Is there any way to do this, PortForwarding won't forward port 80 and Proxypass fails as soon as the internal web server changes to a CGI directory
Is there a way to use E-Smith or do I need to put on a plain Red Hat server as a Firewall.

[Kelvin]

Hi Greg,

Instead of a plain RH Server, why not use something like IPCop or Smoothwall which are designed as firewalls. They also run on lesser hardware than the current SME.

If the prospect of running yet another PC does not appeal to you, then consider a VPN Firewall hardware device.

Kelvin

[Greg]

No problem with another PC but I don't want to blow away the IPSEC that I have working. I am running SIP VOIP phones across the tunnel, along with mail and file access, which means I have put myself in a position of not being able to be down. I have enough spare PC's to set up a test of the whole mess.
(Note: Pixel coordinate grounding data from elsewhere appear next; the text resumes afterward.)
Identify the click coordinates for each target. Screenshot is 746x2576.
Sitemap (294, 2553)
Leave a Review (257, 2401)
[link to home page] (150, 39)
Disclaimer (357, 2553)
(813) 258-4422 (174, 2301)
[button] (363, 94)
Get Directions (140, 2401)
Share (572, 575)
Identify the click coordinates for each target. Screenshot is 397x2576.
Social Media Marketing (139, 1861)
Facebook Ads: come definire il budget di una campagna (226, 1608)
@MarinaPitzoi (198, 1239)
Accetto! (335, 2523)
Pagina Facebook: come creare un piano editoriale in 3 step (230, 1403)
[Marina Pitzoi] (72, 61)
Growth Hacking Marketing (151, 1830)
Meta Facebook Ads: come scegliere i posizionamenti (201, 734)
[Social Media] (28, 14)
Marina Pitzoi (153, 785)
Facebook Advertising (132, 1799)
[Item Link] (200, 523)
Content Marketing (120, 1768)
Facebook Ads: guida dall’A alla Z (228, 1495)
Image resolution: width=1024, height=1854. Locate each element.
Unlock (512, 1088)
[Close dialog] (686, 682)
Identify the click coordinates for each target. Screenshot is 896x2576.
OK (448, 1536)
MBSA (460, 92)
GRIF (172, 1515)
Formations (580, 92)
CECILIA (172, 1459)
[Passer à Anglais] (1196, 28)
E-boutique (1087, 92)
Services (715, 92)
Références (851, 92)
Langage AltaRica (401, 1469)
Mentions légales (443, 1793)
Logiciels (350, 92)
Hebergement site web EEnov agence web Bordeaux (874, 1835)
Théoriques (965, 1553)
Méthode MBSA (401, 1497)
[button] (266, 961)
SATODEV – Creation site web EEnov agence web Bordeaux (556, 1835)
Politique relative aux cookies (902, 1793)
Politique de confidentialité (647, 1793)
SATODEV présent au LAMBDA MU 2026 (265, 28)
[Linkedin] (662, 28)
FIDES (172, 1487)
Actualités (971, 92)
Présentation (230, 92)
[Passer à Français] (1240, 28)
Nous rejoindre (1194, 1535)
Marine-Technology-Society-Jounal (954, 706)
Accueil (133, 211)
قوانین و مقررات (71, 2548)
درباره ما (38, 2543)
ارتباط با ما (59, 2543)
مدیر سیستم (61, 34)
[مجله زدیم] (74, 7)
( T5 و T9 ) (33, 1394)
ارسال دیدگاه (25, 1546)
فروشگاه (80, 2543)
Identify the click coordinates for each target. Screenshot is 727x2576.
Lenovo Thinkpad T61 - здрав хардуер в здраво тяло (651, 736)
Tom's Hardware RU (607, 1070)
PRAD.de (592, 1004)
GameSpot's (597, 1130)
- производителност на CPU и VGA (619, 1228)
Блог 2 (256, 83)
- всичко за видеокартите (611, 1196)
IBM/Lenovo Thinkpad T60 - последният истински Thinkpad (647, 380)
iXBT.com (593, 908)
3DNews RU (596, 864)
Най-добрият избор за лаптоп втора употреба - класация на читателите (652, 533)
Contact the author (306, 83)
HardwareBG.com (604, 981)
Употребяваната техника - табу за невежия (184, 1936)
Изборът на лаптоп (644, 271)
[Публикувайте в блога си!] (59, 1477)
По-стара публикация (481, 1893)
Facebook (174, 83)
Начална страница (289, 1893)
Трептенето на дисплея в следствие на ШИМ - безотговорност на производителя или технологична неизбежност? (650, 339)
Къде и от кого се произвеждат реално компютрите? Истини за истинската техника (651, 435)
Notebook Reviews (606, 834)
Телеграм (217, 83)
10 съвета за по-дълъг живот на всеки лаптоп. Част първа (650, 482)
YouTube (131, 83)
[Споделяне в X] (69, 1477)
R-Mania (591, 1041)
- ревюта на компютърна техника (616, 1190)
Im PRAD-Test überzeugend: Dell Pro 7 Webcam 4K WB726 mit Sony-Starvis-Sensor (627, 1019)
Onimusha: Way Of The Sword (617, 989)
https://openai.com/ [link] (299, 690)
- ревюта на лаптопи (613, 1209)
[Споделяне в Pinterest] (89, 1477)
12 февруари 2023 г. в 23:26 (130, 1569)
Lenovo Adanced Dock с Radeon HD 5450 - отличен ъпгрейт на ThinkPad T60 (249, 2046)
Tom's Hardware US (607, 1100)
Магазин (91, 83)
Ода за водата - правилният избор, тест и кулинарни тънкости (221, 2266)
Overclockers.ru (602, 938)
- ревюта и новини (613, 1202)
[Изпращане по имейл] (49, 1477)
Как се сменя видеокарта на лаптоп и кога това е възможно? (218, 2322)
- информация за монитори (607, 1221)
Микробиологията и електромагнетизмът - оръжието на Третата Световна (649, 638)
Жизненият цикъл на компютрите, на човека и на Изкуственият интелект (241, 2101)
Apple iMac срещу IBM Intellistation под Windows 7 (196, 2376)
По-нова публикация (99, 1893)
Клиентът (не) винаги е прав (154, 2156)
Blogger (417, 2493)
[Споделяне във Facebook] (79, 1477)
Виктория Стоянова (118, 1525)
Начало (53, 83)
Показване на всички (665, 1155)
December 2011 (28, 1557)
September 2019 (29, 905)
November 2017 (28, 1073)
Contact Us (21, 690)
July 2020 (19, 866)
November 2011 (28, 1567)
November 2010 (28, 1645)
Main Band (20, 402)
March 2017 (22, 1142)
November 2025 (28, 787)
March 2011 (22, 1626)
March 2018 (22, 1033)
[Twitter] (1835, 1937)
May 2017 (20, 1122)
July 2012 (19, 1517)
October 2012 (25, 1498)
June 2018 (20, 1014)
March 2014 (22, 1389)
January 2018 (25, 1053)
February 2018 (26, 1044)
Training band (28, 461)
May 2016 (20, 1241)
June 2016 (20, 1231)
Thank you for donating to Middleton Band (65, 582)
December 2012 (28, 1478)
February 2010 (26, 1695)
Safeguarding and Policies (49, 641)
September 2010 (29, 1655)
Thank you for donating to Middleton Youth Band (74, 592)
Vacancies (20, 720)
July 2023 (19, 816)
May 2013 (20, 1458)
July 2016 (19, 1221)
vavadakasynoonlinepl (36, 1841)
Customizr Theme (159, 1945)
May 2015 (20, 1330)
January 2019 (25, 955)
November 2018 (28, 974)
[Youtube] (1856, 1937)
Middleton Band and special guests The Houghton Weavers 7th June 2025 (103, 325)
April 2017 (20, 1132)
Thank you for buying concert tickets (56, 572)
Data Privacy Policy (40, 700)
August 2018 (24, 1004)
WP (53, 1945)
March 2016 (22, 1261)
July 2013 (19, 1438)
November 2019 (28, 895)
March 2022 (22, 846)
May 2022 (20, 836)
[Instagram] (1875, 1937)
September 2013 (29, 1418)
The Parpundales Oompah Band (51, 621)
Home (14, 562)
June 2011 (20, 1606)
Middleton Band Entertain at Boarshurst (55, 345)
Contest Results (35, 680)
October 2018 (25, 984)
I have no problem with leaving the E-Smith 5.5 up as the firewall if I could get port 80 through it, then I would just set another 5.6 box up behind it and put the web servers between the two

[Terry Brummell]

Have you stopped the httpd service before trying to forward port 80?  Also, when you test it it needs to be tested from the external side, port forwarding will not forward internal requests.  I've forwarded port 80 on my 5.5 server many times, works fine here.

[Greg]

I guess I can’t get there from here. Stopping httpd would bring down webmail, usermanager and config ability (easer than the console).
I don't want to replace the 5.5 server that's here with 5.6 because of the IPSEC (even in a test environment with clean installs IPSEC between 5.5U6 and 5.6U4 won't work)
How do you stop httpd on E-Smith chkconfig shows all off when its running.
I guess I could build a new 5.5 box and put it in front of the one I have now and Forward all the ports I need 25, 110, 80 so on Does portforwarding work on 5.5?

[Terry Brummell]

Admin server manager is run under admin-httpd (or something like that, port 980), not httpd.  But yes, you would lose webmail, and I'm not sure if user-manager uses httpd or admin-httpd.
Like I said, port forwarding works fine on 5.5, but if there is a service running on the port you wish to forward it must be stopped before the forwarding will work.

Terry

[Greg]

So what do you stop, all the httpd show off but something is running (confused).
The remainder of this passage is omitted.